Crown Career Resources Research & Development Team
(Formerly Life Pathways)


BETTE NOBLE, Senior Research and Development Specialist. M.S. Industrial and Organizational Psychology, B.S. Mathematics and Psychology, and Ph.D. course work in Applied Psychology and Business Management. Twenty-two years counseling/ management experience and ten years experience in psychometric research and development of career testing materials.

GARNETT STOKES, Test Development Consultant. Ph.D. Industrial and Organizational Psychology, former Psychology Department Head, Dean of College of Arts and Sciences, major research university, Professor of Applied Psychology, Licensed Industrial Psychologist, and currently on the Committee on Accreditation of the American Psychological Association. Twenty-six years of research and applied experience in test development and validation, career choice, and selection.
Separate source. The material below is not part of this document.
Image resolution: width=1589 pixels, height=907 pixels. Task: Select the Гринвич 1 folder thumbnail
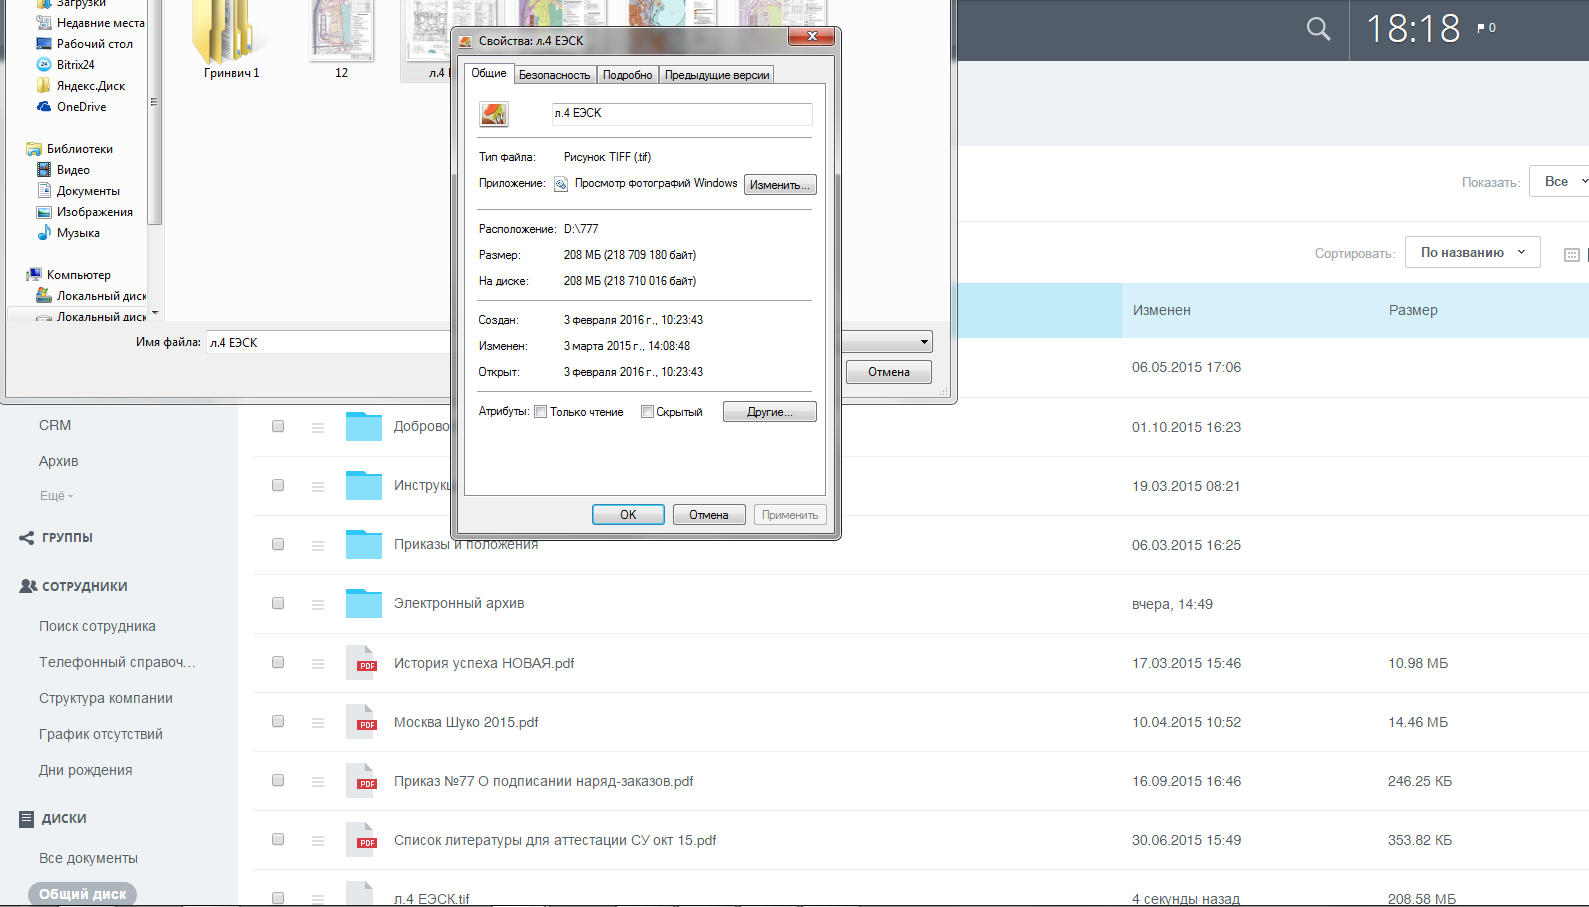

DAVE FRAKES, Former Crown Career Resources Manager. M.A. Communications, B.A. Classics. Twenty-one years experience in government personnel administration, management, and training. Former career counselor. Six years in development of career consulting network and career guidance products. College instructor in communications and technology.

BRIDGET BOYLE, Former Research Associate. Ph.D. Industrial and Organizational Psychology, B.S. Psychology, and course work in selection and staffing, psychometrics, and research methodology. Research analyst for national occupational archive system.

LEE ELLIS, Former Director of Life Pathways. M.S. Counseling and Human Development, B.A. History. Seventeen years experience as a guidance counselor for college students and adults, co-author of three books on career planning, and author of book on team building. Nine years experience in psychometric research and development of career guidance testing materials.

JACK GIBBS, Former Vice President of Life Pathways. B.B.A. Sales Engineering. Background in advertising as well as Vice President and Account Manager of a nationwide personnel recruiting firm. Former board member for several national non-profit organizations. Four years experience in development of CD-ROM career guidance system plus a new youth survey.

CHERYL TOTH, Former Test Development Consultant. Ph.D. in Applied Psychology, M.A. Industrial and Organizational Psychology, B.A. Psychology. Performance Consultant for a large international corporation.